Quotation
Mignette Y. Dorsey
Quotations, Paraphrases, Summaries, Partial Quotes
Attribution
- We will learn and practice:
Paraphrasing
Summarizing
Direct quotations
Partial quotations
Direct Quotations
A direct quotation is a verbatim (word for word) statement from a source.
- Example:
“I’m tired and I don’t feel like writing today,” the student yelled when the instructor asked her to write a paper. “Besides, I wrote yesterday. And I feel like you are picking on me” (Dorsey 22).
Paraphrase
- Paraphrasing is putting another’s words into your own words. It slightly condenses a direct quote but is longer than a summary.
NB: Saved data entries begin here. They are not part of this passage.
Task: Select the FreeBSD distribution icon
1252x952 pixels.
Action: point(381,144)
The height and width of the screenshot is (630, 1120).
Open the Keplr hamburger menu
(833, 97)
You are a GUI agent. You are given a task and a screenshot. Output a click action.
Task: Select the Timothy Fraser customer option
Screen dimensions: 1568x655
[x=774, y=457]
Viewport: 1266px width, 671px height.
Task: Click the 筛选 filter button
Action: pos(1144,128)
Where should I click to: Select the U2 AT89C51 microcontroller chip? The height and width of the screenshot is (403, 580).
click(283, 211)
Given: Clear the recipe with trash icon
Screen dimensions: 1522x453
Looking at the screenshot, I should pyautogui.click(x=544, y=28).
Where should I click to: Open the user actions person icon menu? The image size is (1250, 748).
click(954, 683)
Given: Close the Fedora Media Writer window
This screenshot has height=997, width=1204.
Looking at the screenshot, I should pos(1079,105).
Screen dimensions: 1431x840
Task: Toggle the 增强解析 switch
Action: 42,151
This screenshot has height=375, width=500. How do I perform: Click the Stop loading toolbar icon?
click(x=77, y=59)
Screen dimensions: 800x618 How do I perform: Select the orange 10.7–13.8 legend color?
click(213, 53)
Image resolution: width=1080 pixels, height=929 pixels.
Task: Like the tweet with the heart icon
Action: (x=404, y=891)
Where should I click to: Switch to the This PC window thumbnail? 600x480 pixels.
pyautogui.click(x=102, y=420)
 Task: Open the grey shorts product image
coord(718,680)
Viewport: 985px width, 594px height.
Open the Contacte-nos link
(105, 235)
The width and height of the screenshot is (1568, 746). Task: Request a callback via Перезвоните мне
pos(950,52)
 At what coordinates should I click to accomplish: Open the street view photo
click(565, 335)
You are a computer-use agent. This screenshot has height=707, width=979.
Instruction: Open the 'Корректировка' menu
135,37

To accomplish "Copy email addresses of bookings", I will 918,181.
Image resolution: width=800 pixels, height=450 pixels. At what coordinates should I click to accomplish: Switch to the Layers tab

Citing the reason why she was too tired to write, the student told her instructor that she had written the day before and felt like she was being picked on by being asked to write again (Dorsey 22).
Summary
- A summary rephrases the “main idea” of a direct quotation. It is usually shorter than a paraphrase and takes a broad overview of the original quote.
Example:
The student told her instructor she was too tired to write because she had written the day before (Dorsey 22).
Partial Quote
- A partial quote is part paraphrase or summary and part direct quotation.
- Example:
The student told her instructor she was “tired,” and didn’t “feel like writing,” since she had written the day before (Dorsey 22).
10/90 Rule
- Only 10 percent of your outside sources should be direct quotations.
- 90 percent should be paraphrased or summarized.